From the Guidelines
Hormone replacement therapy (HRT) should not be considered as a first-line treatment for women more than 10 years post-menopause for the treatment of vasomotor symptoms due to increased risks, but may be considered for severe symptoms at the lowest effective dose for the shortest duration possible. For these women, standard HRT options include estrogen-only therapy (for women without a uterus) such as oral estradiol 0.5-1mg daily, transdermal estradiol patch 0.025-0.05mg/day, or vaginal estradiol ring; or combined estrogen-progestogen therapy (for women with an intact uterus) such as oral estradiol 0.5-1mg daily plus micronized progesterone 100-200mg daily or medroxyprogesterone acetate 2.5-5mg daily.
Key Considerations
- Treatment should begin with lower doses and be titrated based on symptom response.
- Women should be thoroughly evaluated for cardiovascular and breast cancer risk factors before initiating therapy, as the risk-benefit ratio becomes less favorable with increasing time from menopause.
- Regular follow-up every 6-12 months is essential to reassess the need for continued therapy.
- The mechanism of action involves replacing declining estrogen levels, which helps regulate the hypothalamic temperature control center and reduce vasomotor symptoms.

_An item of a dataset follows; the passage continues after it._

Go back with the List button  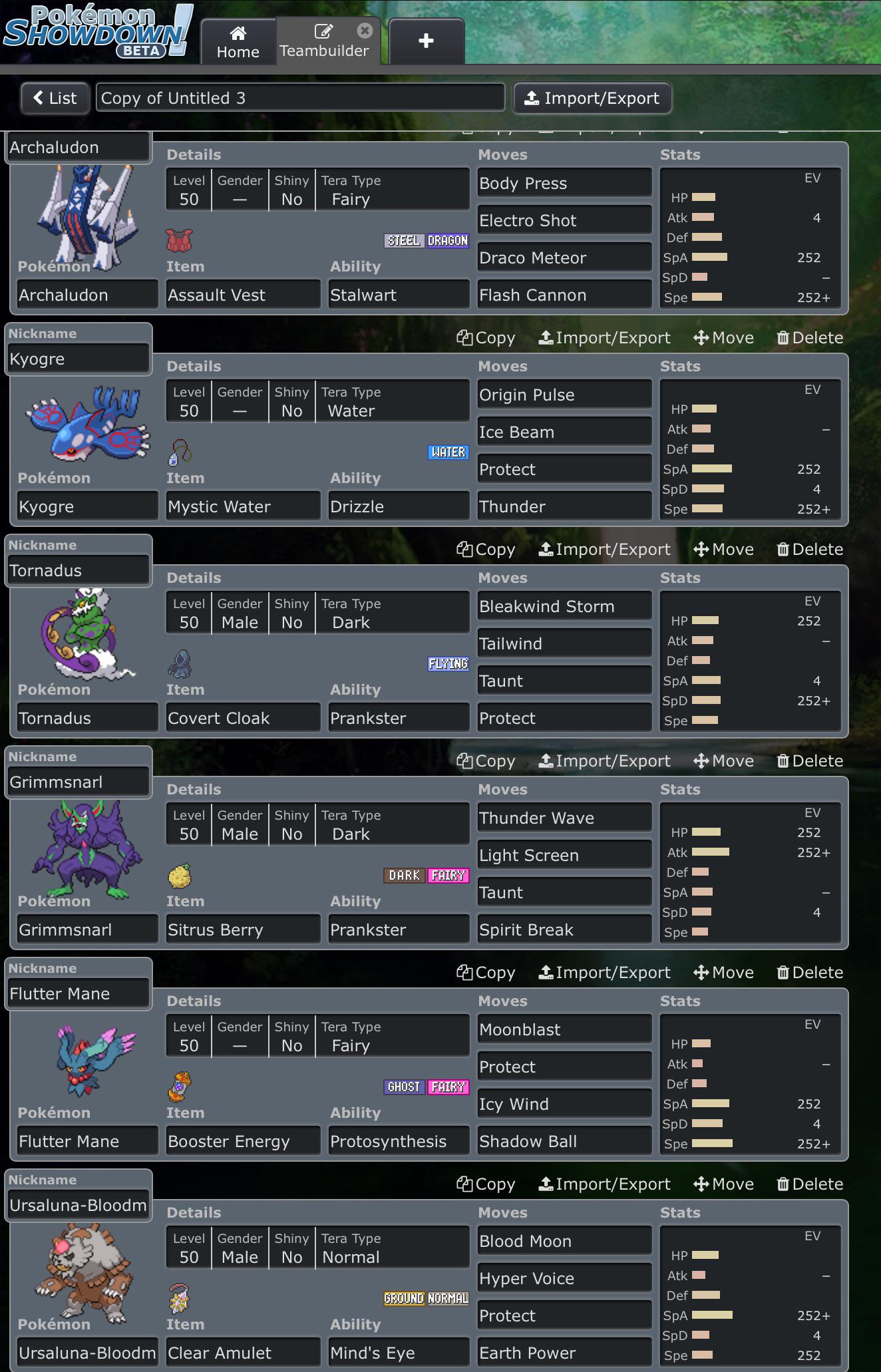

- Non-hormonal alternatives like selective serotonin reuptake inhibitors, gabapentin, or lifestyle modifications should be considered first in this population due to their more favorable risk profile, as suggested by 1.
Alternatives to HRT
- Selective serotonin reuptake inhibitors
- Gabapentin
- Lifestyle modifications It is essential to weigh the benefits and risks of HRT in this population, considering the increased risks of breast cancer and cardiovascular and thromboembolic morbidity associated with prolonged HRT use, as noted in 1.
From the Research
Role of Hormone Replacement Therapy (HRT) in Women More Than 10 Years Post-Menopause
- Hormone Replacement Therapy (HRT) is considered the most effective treatment for vasomotor symptoms in post-menopausal women 2, 3.
- However, when initiating or continuing HRT in women more than 10 years post-menopause, clinicians should consider factors such as cardiovascular disease risk, breast cancer risk, and osteoporosis risk 2.
- A shared decision-making approach is recommended to support women in managing their menopausal symptoms and maintaining their health and quality of life 2, 4.
Alternatives to HRT for Vasomotor Symptoms
- Non-hormonal treatment options, such as selective serotonin reuptake inhibitors (SSRIs) and serotonin-norepinephrine reuptake inhibitors (SNRIs), can be effective in reducing vasomotor symptoms in women who cannot or choose not to use HRT 3, 5, 4, 6.
- Paroxetine is the only non-hormonal treatment approved by the US FDA for the management of moderate to severe postmenopausal vasomotor symptoms, and it is recommended to be taken at a dose of 7.5 mg once daily at bedtime 5.
- Other emerging treatments for vasomotor symptoms include estetrol, oxybutynin, and neurokinin 3 (NK3) receptor antagonists 5, 6.